In point of size and importance, however, this encyclopedaedia yields place to one other, entitled Koo kin too shoo tseih ching, or A Complete Collection of Ancient and Modern Books. During the reign of the Emperor Kang-he (1661-1721) it occurred to that monarch that, in view of the gradual alterations which were being introduced into the texts of works of interest and value, it would be advisable to reprint such from the old editions. He therefore appointed a commission, and directed them to reprint in one huge collection all such works as they might deem worthy of preservation. A complete set of copper type was cast for the undertaking, and when the commissioners brought their labours to a close, they were able to lay before the emperor a very palpable proof of their diligence in the shape of a compilation consisting of 6109 volumes. The contents they divided under thirty-two heads, embracing works on every subjects contained in the national literature. Only a small edition was printed off in the first instance, and before long the Government, yielding to the necessities of a severe monetary crisis, ordered the copper type employed to print it to be melted down for cash. Thus only a few copies of the first edition are in existence, and it is but rarely that one finds its way into the market. It so happens, however, that one is now (1876) for sale of Peking, and it is much to be hoped that this copy of a work which is the largest in the world, unique, of its kind, and incapable of reproduction, may, though at present fate is adverse, find it way to the shelves of some one of the great libraries of the West.

Taoist Literature

Space would fail were we even to refer to the immense number of biographies and of works on the sciences, on education, and on jurisprudence, which have from time to time issued, and are still issuing, from the presses in China. Nor need the literature of the religious sects of China—the Confucianists, the Buddhists, and the Taouists—detain us long, since the works of Confucius have already been noticed, and the since the great bulk of Chinese Buddhist literature is of Indian origin. It remains, therefore, for us to refer only to the Taouist literature, which his its foundation in The Sûtra of Reason and of Virtue by Laoutsze, the founder of the sect. Like Confucius, of whom he was a contemporary, he held office at the court of Chow; but being less ambitious than the sage, he retired early from his post, and we are told that as he passed the frontier on his way westward, whither we know not, he placed in the hands of the officer in charge of the frontier guard a small volume, which embodied the results of his meditations.
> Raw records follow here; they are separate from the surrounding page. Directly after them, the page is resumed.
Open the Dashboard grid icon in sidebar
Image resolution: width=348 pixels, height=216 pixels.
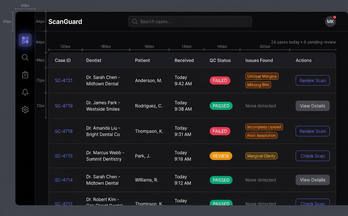pyautogui.click(x=25, y=40)
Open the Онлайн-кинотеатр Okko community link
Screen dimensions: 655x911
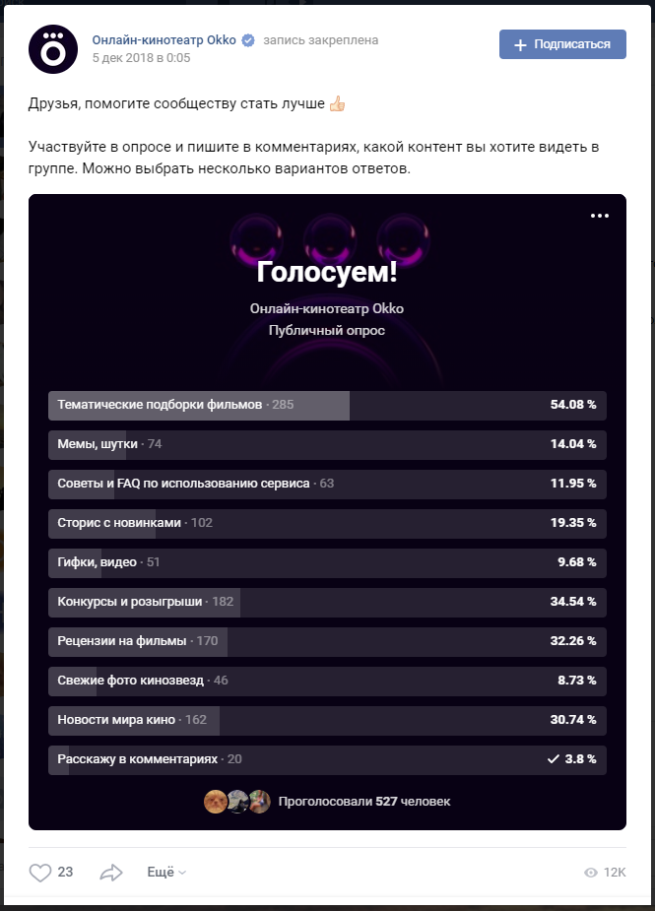(x=164, y=40)
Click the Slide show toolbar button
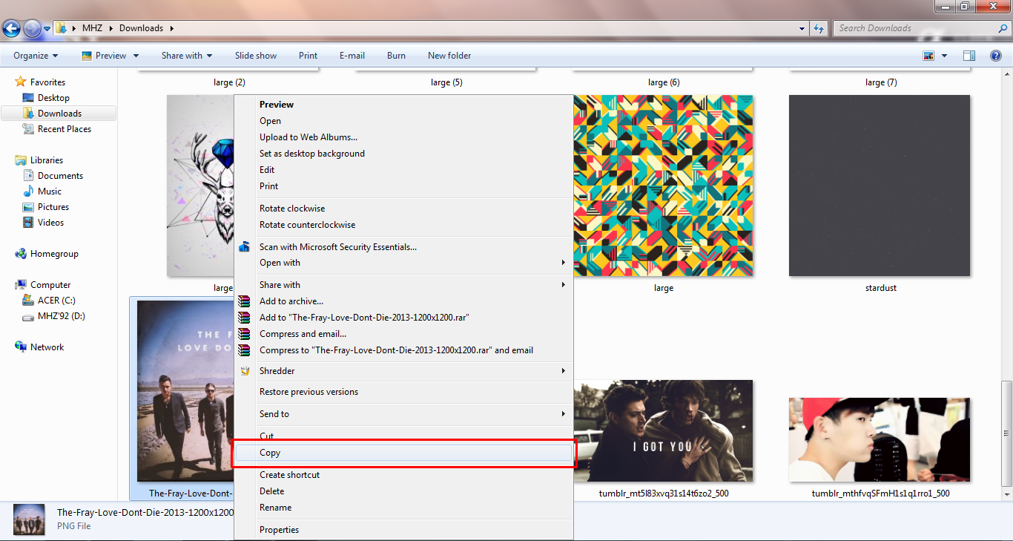 256,56
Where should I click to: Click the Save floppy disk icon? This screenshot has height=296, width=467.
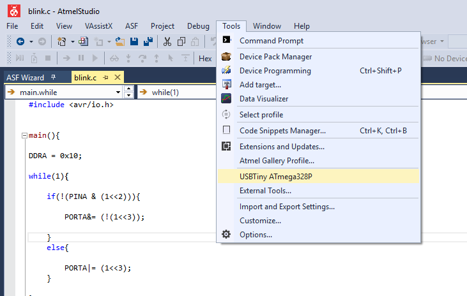click(134, 41)
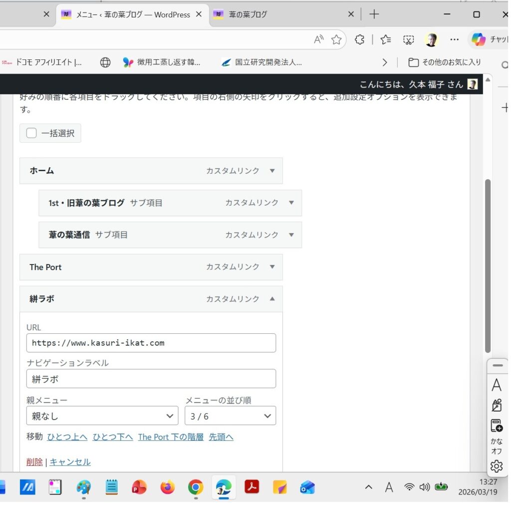511x507 pixels.
Task: Click the URL field containing kasuri-ikat.com
Action: (151, 343)
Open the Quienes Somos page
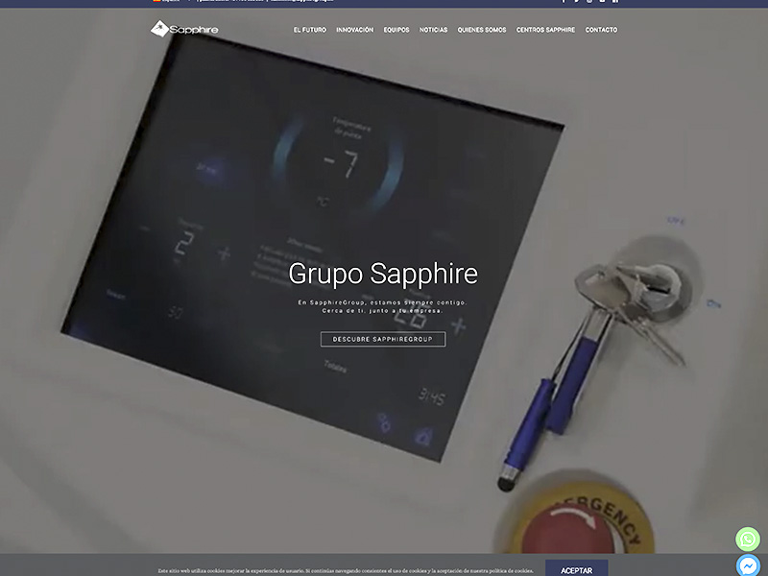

According to the interpretation put upon his system thus expounded by the famous commentator Choo He, it would appear to bear a strong analogy to those of the Quietists and Manicheists. "Laou-tsze’s scheme of philosophy," he tells us, "consists in modesty, self-emptiness, in being void of desires, quiet and free from exertion, in being self-empty, retiring, and self-controlling in actual life." But beyond this his great object seems to have been to elucidate and develop his idea of the relations between something which he calls Taou and the universe. To this Taou, Laou-tsze refers all things as the ultimate ideal unity of the universe. All things originate from Taou,conform to Taou, and to Taou they at last return. Formless, it is the cause of form. It is an eternal road ; along it all beings and all things walk ; but no being made it, for it is being itself, and yet nothing. It is the path, and also the path-goers, and everything and nothing, and the cause and effect of all.

This is sufficiently mystical foundation to allow of any superstructures, however wildly superstitious, to be based upon it. And just as the religion of ancient Rome became incrusted and overlaid by superstitious vanities gathered from Egypt, and from wherever the Roman arms penetrated so the teachings of Laou-tsze have been debased and disfigured in the hands of later writers, who, casting aside his profound speculations, busy themselves with the pursuit of immortality, the search after the philosopher’s stone, the use of amulets, with the observance of facts and sacrifices, rituals and charms, and the indefinite multiplication of objects of worship.